Chemoinformatics Curiosities: A Chemical Educator’s Perspective on InChI
When it comes to machine-readable representations of molecules, I grew up with SMILES. A SMILES string reflects the connectivity and stereochemistry of a molecular structure, and may be generated from any number of other machine-readable formats, such as MOL and CML. SMILES strings are becoming ubiquitous on the web, thanks to giants like Wikipedia. They’re nice because they’re fairly short and readable—the SMILES string for ethane is simply “CC,” for example.
That said, the limitations of SMILES are difficult to ignore. The same readability that makes SMILES appealing to human eyes limits its scope significantly. The innards of the SMILES algorithm(s) are fairly simple from a chemist’s perspective, and do not take into account spontaneous structural changes like tautomerization (or even the structural equivalence of resonance forms). There are multiple algorithms, meaning there is not, strictly speaking, a one-to-one relationship between structure and SMILES string. Finally, SMILES is a proprietary format whose algorithms are kept under lock and key—with the notable exception of the OpenSMILES project.
IUPAC, chemistry’s own group of nerds with a nomenclature fetish, has been working to remedy this situation for over a decade. Their machine-readable format, the International Chemical Identifier or “InChI” (en-chee), reflects a completely different philosophy from the SMILES approach. The goal of InChI is not to fully represent molecular structure, but to generate a unique identifier for a particular compound, given a structural representation. The InChI folks recognized that molecules can be represented with varying levels of detail, and that we may not necessarily need all the details to uniquely identify a particular compound. Many species, for example, can be singled out by their molecular formulas and connectivity alone. H2 is a nice example—to uniquely identify H2, all we really need is its molecular formula and knowledge that the H’s are bound together. More complex compounds, such as those that may possess stereoisomers, need more details in their identifier.
InChI uses “layers” to represent the various levels of complexity associated with molecular compounds. Layers include things like charge, connectivity, and stereochemistry. The InChI algorithm generates layers associated with a compound until its description is unique (but, again, not necessarily until its structure is fully specified). Mirroring how the human understanding of chemistry has evolved over the years, very basic aspects of the compound such as its formula and connectivity are listed first, followed by more complicated features such as stereochemistry and isotopes.
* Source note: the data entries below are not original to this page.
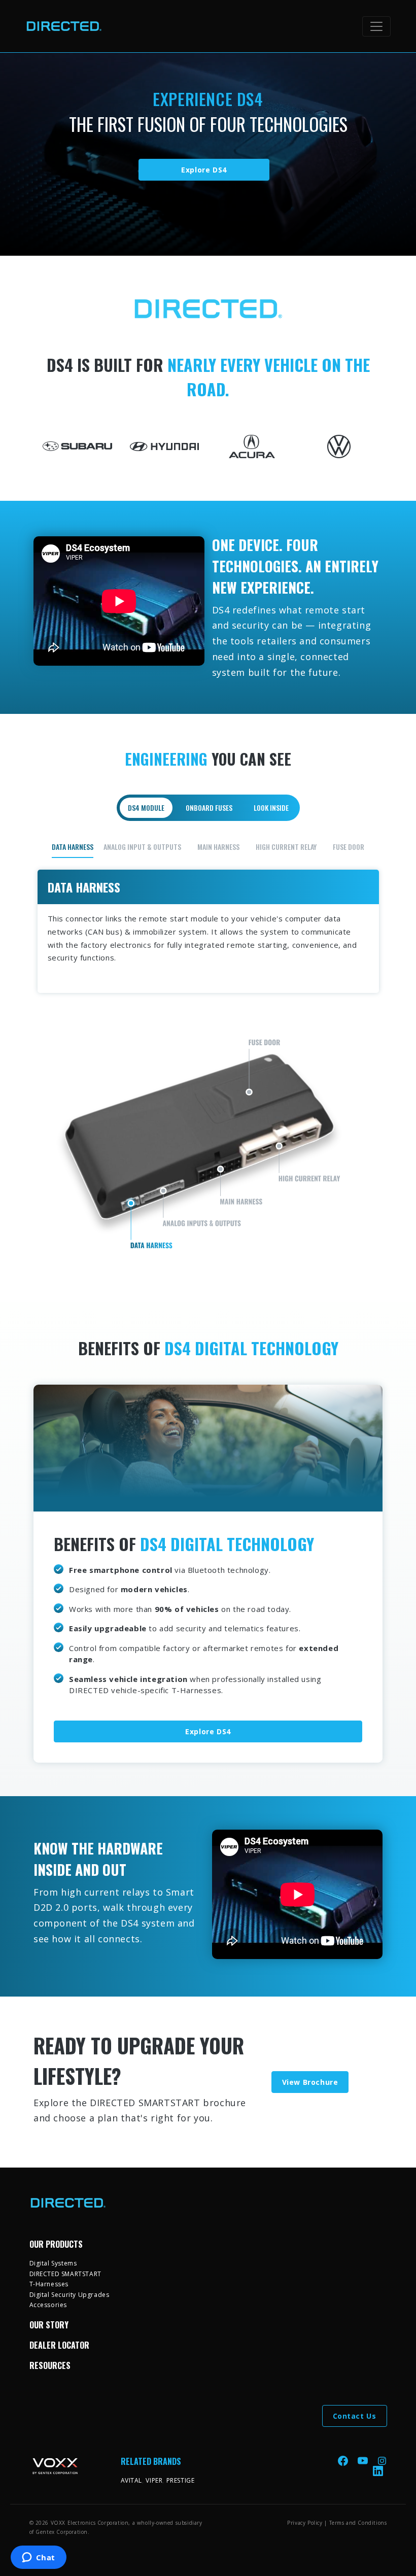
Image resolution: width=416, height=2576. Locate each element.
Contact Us (354, 2416)
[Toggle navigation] (376, 26)
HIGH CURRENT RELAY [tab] (286, 846)
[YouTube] (364, 2460)
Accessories (48, 2304)
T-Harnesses (49, 2284)
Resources (50, 2365)
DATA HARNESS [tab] (72, 846)
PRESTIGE (180, 2480)
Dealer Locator (59, 2345)
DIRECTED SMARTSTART (65, 2274)
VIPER (154, 2480)
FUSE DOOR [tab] (348, 846)
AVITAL (132, 2480)
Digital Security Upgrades (69, 2294)
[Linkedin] (378, 2470)
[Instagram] (382, 2460)
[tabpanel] (208, 1053)
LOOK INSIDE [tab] (271, 807)
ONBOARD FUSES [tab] (209, 807)
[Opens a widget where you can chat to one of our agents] (38, 2558)
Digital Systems (53, 2263)
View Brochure (310, 2082)
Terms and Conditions (358, 2522)
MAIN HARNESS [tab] (218, 846)
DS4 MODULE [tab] (146, 807)
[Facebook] (344, 2460)
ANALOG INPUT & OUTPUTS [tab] (142, 846)
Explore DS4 (204, 170)
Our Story (48, 2325)
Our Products (56, 2244)
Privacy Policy (304, 2522)
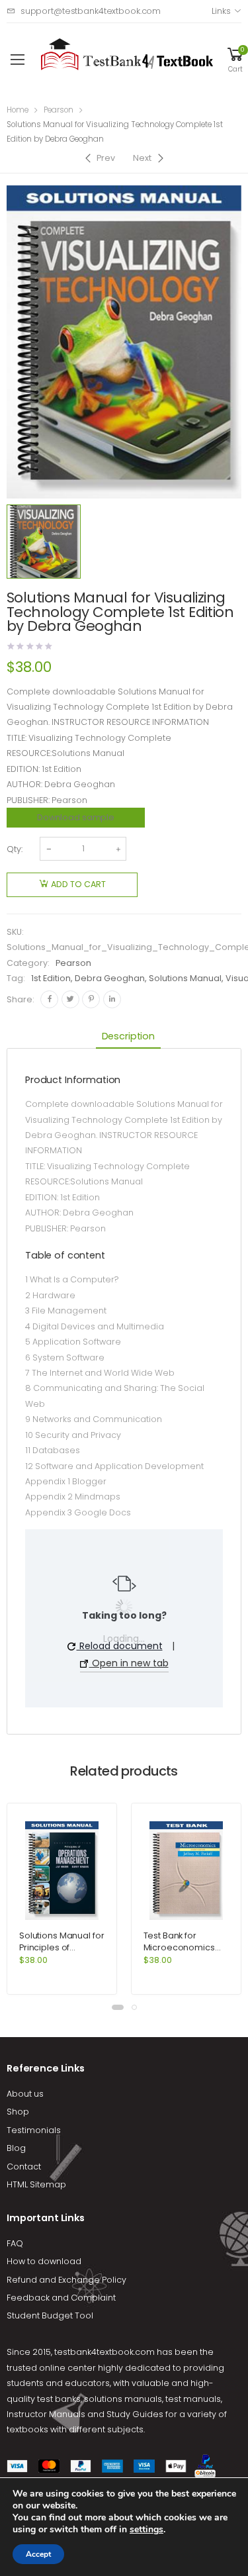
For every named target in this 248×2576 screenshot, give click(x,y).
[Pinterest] (91, 999)
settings (146, 2530)
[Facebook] (49, 999)
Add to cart (78, 884)
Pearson (58, 110)
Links (221, 11)
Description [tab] (128, 1036)
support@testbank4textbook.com (91, 11)
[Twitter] (70, 999)
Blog (16, 2148)
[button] (118, 2007)
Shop (18, 2111)
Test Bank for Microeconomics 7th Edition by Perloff (185, 1947)
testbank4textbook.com (104, 2352)
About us (25, 2093)
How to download (44, 2261)
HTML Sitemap (36, 2184)
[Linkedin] (112, 999)
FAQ (15, 2243)
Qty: (14, 849)
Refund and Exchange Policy (66, 2279)
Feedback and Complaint (61, 2297)
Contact (24, 2166)
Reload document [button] (120, 1645)
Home (17, 110)
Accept (38, 2554)
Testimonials (34, 2130)
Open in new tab (129, 1663)
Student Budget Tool (50, 2315)
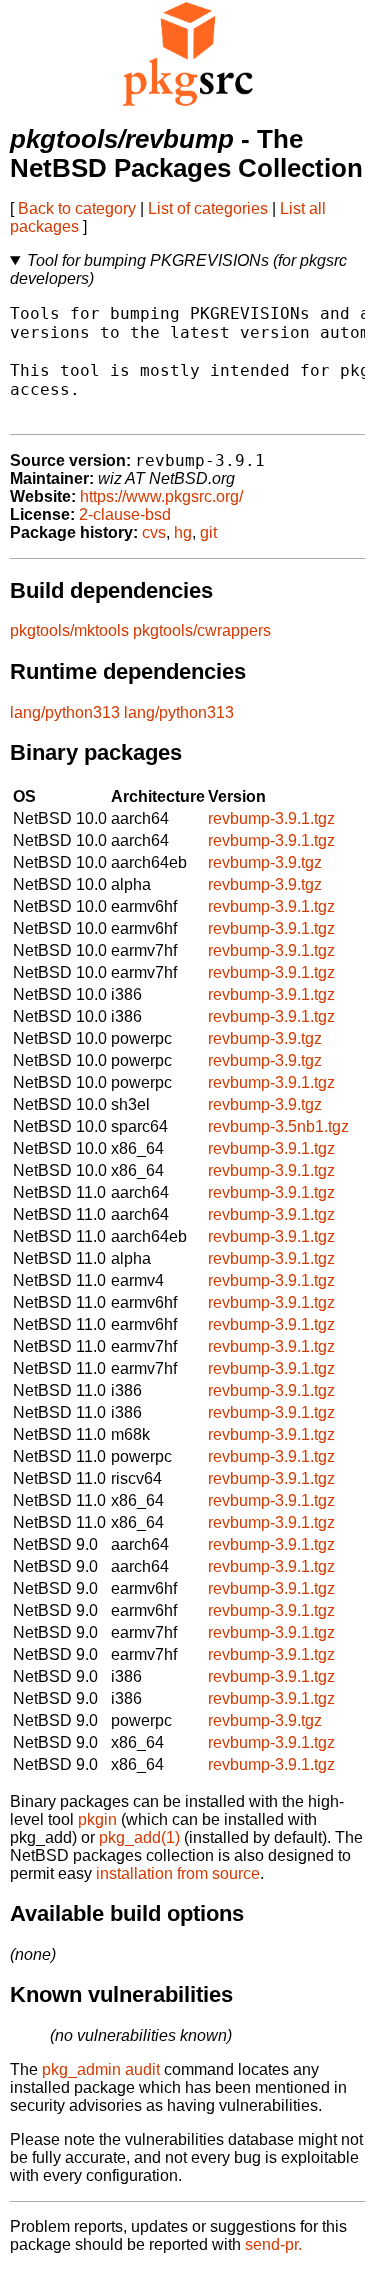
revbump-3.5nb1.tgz (278, 1126)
The layers of information are unique for a particular compound, but may not permit reconstruction of a precise structure. This is particularly true where resonance forms and tautomers may be involved. For example, all four of the following structures fall under the banner of the same InChI.
The InChI crew has recognized that it is often desirable to pass molecular structures around in the form of machine-readable strings, and that this requires a string that is not only unique, but also detailed enough to encode a single Lewis structure. An optional “AuxInfo” layer of the InChI can provide additional details so that a single Lewis structure can be reliably generated from the InChI string. For more details about the InChI specification, check out the InChI technical manual—it’s somewhat dry, but there are some very interesting examples peppered throughout. The InChI FAQ is great if you’re not interested in the grisly innards of the specification.
From an educational research perspective, machine-readable molecular representations play an important role in the constant push to analyze more student data more quickly. Clever solutions, such as Cooper’s OrganicPad, have been devised to convert structures in various input formats into machine-readable representations. Comparing a student’s input to a correct response supplied by an instructor (or to the input of other students) is necessary to extract useful information from students’ data, but the logic of making these comparisons can get complicated quickly. Here, algorithms like the one developed for InChI can help—the InChI group worries about things like normalization and standardization so the educational researcher doesn’t have to. InChI in particular is nice because simple comparisons (e.g., “do molecules a and b have the same molecular formula?”) can be made using simple string manipulation with no chemical logic. InChIs are also inherently flexible: as future generations learn more about relationships between structure and chemical properties, additional layers may be added without gutting the original algorithm and all the old InChIs made with it.
InChI is shackled, however, by its status as an identifier rather than a structural encoding. There is not a one-to-one correspondence of InChI string to structure. As a result, the inferences we can make about the structure corresponding to a particular InChI string are limited (without the AuxInfo and/or FixedH layers). SMILES has InChI beat on efficiency, as InChI strings are generally very long.
InChI does what IUPAC does best: it provides a unique name for a particular compound. I like to think of InChI as “IUPAC Nomenclature 2.0,” or “Nomenclature for Machines.” Its educational utility comes from the various levels of abstraction provided by the different layers, although for me, the exact value of this abstraction is still unclear.